Day 2 Morning: Causal Inference and Sensitivity Analysis

• Introduction to potential outcomes, directed acyclic graphs, identifiability assumptions, and causal inference.
• Review of commonly used methods for conducting causal inference: g-formula, inverse probability of treatment weighting (IPTW), doubly robust methods, and targeted learning.
• Overview of sensitivity analysis methods for the missing-at-random assumption, the assumptions made for handing intercurrent events, and identifiability assumptions made for causal inference.
• Causal inference roadmap for deriving RWE from the analysis of RWD.

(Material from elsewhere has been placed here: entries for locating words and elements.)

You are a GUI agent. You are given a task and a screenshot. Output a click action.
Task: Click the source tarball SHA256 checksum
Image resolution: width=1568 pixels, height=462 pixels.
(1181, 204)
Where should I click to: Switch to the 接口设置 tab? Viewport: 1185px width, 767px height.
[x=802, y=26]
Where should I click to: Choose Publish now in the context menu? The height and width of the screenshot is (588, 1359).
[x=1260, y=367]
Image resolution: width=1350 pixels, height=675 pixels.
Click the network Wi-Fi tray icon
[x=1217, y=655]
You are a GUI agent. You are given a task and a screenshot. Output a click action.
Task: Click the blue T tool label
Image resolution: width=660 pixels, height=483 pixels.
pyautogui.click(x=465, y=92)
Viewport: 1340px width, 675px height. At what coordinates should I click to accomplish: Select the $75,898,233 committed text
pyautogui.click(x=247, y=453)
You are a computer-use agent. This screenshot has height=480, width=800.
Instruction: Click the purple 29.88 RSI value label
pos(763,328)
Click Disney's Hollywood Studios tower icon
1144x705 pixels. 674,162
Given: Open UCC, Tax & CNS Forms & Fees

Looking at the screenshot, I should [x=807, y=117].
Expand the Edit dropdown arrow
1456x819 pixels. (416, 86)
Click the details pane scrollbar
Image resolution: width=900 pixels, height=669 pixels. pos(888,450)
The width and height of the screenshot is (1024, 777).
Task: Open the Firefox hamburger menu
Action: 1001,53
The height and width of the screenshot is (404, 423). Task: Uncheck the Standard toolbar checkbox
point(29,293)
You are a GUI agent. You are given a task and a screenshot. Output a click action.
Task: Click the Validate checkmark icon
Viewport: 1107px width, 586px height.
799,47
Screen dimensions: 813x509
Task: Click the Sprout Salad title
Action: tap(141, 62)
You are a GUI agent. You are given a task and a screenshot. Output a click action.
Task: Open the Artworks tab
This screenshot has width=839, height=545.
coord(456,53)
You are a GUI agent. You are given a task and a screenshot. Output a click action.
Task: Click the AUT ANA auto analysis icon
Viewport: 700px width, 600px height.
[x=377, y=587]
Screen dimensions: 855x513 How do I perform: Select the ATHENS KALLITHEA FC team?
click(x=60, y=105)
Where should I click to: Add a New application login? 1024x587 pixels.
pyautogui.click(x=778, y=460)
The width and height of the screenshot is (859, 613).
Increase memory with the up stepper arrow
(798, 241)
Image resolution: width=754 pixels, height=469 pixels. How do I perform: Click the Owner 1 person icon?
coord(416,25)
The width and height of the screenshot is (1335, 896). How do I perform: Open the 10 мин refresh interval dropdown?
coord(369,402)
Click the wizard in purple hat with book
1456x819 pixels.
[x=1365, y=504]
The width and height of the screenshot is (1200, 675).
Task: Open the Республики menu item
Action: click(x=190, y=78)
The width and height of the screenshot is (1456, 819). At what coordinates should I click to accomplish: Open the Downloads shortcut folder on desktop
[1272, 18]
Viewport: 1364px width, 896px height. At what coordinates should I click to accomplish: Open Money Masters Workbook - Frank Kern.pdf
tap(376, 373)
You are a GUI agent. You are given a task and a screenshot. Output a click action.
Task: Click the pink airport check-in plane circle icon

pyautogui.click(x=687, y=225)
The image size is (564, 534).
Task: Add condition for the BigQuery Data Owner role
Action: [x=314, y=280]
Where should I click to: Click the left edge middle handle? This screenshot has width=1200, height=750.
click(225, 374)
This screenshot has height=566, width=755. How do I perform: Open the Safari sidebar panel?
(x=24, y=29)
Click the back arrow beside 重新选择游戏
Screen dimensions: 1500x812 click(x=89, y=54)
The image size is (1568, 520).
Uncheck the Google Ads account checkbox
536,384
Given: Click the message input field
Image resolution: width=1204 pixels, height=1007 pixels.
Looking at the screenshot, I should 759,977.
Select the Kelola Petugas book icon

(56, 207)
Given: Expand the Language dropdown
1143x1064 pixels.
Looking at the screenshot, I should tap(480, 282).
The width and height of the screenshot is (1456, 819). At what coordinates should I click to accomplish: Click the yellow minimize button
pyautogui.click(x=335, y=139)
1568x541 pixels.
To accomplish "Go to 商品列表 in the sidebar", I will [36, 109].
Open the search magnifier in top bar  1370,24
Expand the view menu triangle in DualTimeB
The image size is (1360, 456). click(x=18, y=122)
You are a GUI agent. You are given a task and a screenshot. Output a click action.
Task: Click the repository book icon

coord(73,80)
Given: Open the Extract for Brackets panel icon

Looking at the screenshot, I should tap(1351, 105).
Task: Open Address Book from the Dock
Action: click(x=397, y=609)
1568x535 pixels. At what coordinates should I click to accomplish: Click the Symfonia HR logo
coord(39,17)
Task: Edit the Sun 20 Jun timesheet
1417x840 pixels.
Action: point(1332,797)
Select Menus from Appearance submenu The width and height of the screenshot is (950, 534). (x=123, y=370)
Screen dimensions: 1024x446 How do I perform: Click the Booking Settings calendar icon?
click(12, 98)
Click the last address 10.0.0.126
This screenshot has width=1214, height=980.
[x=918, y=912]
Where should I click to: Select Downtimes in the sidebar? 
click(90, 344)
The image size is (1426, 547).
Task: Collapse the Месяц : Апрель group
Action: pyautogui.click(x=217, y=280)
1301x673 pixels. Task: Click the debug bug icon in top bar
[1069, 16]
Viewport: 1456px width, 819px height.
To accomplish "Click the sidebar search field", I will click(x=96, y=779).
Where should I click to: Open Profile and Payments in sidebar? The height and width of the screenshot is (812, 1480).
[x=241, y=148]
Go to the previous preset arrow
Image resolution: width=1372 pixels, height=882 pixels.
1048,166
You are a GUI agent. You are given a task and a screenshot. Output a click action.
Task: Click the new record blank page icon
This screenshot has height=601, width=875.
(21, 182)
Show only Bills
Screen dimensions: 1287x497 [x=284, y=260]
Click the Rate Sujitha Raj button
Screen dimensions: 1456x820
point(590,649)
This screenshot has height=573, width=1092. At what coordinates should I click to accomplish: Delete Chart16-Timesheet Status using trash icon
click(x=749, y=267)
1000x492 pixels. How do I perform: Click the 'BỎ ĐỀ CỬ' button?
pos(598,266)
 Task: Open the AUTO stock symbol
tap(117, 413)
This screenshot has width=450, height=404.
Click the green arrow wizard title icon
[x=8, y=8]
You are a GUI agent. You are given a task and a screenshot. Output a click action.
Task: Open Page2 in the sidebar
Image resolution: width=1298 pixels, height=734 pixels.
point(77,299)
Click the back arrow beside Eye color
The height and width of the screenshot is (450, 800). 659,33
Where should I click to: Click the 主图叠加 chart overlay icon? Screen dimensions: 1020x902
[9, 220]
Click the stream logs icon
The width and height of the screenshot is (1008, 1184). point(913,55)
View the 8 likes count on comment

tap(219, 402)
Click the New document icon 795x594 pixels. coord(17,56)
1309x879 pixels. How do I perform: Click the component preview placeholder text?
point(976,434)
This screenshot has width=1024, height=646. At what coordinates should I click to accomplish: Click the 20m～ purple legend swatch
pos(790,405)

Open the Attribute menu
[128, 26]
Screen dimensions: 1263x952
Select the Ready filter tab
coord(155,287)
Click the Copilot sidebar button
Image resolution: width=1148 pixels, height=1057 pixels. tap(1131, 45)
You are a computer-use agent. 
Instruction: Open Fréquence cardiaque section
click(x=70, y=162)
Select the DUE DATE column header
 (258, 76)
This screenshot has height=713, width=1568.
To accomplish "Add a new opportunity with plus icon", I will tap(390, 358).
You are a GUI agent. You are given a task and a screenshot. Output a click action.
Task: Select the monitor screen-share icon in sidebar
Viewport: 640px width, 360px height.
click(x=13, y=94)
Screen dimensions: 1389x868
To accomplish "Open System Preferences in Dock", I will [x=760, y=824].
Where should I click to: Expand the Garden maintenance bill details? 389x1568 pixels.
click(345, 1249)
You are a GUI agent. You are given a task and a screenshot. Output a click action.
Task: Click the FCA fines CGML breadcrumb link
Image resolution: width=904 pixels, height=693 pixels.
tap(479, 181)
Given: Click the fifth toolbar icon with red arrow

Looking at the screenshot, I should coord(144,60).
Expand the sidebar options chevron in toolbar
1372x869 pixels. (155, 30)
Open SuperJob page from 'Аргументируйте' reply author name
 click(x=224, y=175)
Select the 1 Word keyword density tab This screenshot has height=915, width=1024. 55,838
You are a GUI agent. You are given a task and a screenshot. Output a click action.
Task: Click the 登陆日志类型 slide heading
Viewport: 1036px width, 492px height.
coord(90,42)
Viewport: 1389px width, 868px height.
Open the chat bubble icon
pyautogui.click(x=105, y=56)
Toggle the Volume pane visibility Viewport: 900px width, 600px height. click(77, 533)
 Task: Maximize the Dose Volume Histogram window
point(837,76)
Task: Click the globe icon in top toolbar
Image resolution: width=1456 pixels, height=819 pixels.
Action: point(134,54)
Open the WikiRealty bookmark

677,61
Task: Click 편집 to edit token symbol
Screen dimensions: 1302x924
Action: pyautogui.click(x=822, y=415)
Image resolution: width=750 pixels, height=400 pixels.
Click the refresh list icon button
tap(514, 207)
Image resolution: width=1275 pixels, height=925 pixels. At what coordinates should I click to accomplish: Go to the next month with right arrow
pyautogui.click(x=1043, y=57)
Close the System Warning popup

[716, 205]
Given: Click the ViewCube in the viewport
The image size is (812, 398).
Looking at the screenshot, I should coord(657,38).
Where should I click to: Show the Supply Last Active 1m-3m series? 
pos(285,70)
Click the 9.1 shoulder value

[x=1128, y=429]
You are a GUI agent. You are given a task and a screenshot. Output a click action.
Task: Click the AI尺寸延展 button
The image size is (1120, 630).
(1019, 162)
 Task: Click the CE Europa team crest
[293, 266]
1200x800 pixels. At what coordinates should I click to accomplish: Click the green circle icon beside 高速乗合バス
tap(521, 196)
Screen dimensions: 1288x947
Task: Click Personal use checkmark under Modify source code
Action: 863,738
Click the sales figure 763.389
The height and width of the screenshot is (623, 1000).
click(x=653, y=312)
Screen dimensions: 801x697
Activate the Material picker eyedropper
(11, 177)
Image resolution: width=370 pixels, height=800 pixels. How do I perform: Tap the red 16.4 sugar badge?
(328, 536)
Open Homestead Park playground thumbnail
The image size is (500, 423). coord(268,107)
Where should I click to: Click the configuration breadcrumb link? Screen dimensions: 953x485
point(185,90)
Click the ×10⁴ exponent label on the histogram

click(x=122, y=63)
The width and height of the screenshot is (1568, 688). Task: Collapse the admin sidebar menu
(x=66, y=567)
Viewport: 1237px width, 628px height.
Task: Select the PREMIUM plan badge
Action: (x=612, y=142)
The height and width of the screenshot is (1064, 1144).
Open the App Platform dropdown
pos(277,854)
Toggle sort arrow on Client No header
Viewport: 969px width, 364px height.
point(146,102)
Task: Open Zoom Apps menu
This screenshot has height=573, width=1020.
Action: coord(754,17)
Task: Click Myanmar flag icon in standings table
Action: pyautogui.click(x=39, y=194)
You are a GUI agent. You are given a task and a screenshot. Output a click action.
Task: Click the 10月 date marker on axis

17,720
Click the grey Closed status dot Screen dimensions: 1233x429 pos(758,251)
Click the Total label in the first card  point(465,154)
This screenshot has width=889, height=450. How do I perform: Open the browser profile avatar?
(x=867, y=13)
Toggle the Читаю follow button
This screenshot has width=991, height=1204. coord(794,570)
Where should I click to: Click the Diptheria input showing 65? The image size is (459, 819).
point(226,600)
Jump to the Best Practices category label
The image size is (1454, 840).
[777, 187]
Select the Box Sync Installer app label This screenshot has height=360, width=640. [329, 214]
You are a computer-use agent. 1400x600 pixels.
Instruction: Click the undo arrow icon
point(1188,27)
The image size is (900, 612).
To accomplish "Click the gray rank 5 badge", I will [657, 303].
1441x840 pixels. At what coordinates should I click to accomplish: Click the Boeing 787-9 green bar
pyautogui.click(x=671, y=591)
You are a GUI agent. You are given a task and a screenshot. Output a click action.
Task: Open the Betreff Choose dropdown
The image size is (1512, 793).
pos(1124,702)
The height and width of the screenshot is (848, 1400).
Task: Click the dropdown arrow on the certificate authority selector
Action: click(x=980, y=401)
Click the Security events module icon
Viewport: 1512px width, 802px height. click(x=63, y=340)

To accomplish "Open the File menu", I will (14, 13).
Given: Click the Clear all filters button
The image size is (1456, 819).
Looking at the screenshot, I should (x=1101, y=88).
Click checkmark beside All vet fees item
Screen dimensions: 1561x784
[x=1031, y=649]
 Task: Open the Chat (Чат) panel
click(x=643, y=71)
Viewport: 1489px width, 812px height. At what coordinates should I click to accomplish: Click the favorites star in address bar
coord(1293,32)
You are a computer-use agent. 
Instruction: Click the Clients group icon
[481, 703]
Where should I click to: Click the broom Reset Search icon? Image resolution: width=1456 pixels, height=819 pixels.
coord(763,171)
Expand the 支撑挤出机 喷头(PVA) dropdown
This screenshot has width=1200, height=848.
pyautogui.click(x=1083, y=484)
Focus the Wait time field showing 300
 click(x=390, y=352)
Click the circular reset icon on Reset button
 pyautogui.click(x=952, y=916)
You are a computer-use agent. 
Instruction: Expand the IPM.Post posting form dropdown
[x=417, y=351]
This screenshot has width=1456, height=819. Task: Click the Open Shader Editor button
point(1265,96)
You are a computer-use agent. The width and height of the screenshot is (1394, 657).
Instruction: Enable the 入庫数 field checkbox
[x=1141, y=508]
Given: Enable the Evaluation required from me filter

Day 2 Afternoon: Case Example Studies

• Application of causal-inference roadmap to RW studies via examples.
• Six application examples with analysis on regulatory contexts, quality of data sources, statistical methods, and regulatory decisions.
• Conclusion and future directions

Instructor’s Biography

Dr. Weili He has over 25 years of experience working in the biopharmaceutical industry. She is currently a Distinguished Research Fellow and head of Medical Affairs and Health Technology Assessment (HTA) statistics at AbbVie. She has a PhD in Biostatistics. Weili’s areas of expertise span across clinical trials, real-world studies and evidence generations, statistical methodologies in clinical trials, observational research, innovative adaptive designs, and benefit-risk assessment.  She is the lead or co-author of more than 60 peer-reviewed publications in statistics or medical journals and lead editor of three books on adaptive design, benefit-risk assessment, and RWE, respectively. She is the co-founder and co-chair of the American Statistical Association (ASA) Biopharmaceutical Section (BIOP) Real-world Evidence Scientific Working Group (SWG) from 2018 to 2022. She is also the founder and co-chair of a newly formed ASA BIOP HTA SWG. Weili is the BIOP Chair-Elect, Chair, and Past Chair from 2020-2022.  She is also an Associate Editor of Statistics in Biopharmaceutical Research since 2014, and an elected Fellow of ASA since 2018.

After he received his PhD in Statistics from Columbia University in 2006, Yixin Fang had been working in academia before he joined AbbVie in 2019. Currently, he is a Research Fellow and Director of Statistics in Medical Affairs and Health Technology Assessment Statistics (MA&HTA Statistics) at AbbVie. Within MA&HTA Statistics, he is Head of the therapeutics areas (TAs) of Eye Care and Specialty and Head of Causal Inference Center (CIC). In this role, he is involved with the design and analysis of Phase IV studies and real-world studies in medical affairs and leading HTA submissions in the TA of Eye Care. In addition, he is active in the statistical community with over 100 peer-reviewed manuscripts and his research interests are in real-world data analysis, machine learning, and causal inference.  Currently, he serves as a co-chair for the phase III of the ASA-BIOP Real-world Evidence Scientific Working Group and a journal associate editor for Statistics in Biopharmaceutical Research.

Dr. Hongwei Wang has close to 20 years’ experience working in the biopharmaceutical industry. He is currently a Research Fellow and Director at Medical Affairs and Health Technology Assessment Statistics of AbbVie. Prior to that, Hongwei worked at Sanofi and Merck with increasing responsibilities. He has been leading evidence planning and evidence generation activities across various therapeutic areas in the fields of real-world studies, network meta-analysis and post-hoc analysis with a mission to support medical affair strategy and optimal reimbursement. Hongwei received his PhD in Statistics from Rutgers University, conducts active methodology research and their applications to different stages of drug development. He serves as coauthor of about 40 manuscripts in peer reviewed journals and over 100 presentations at scientific congresses.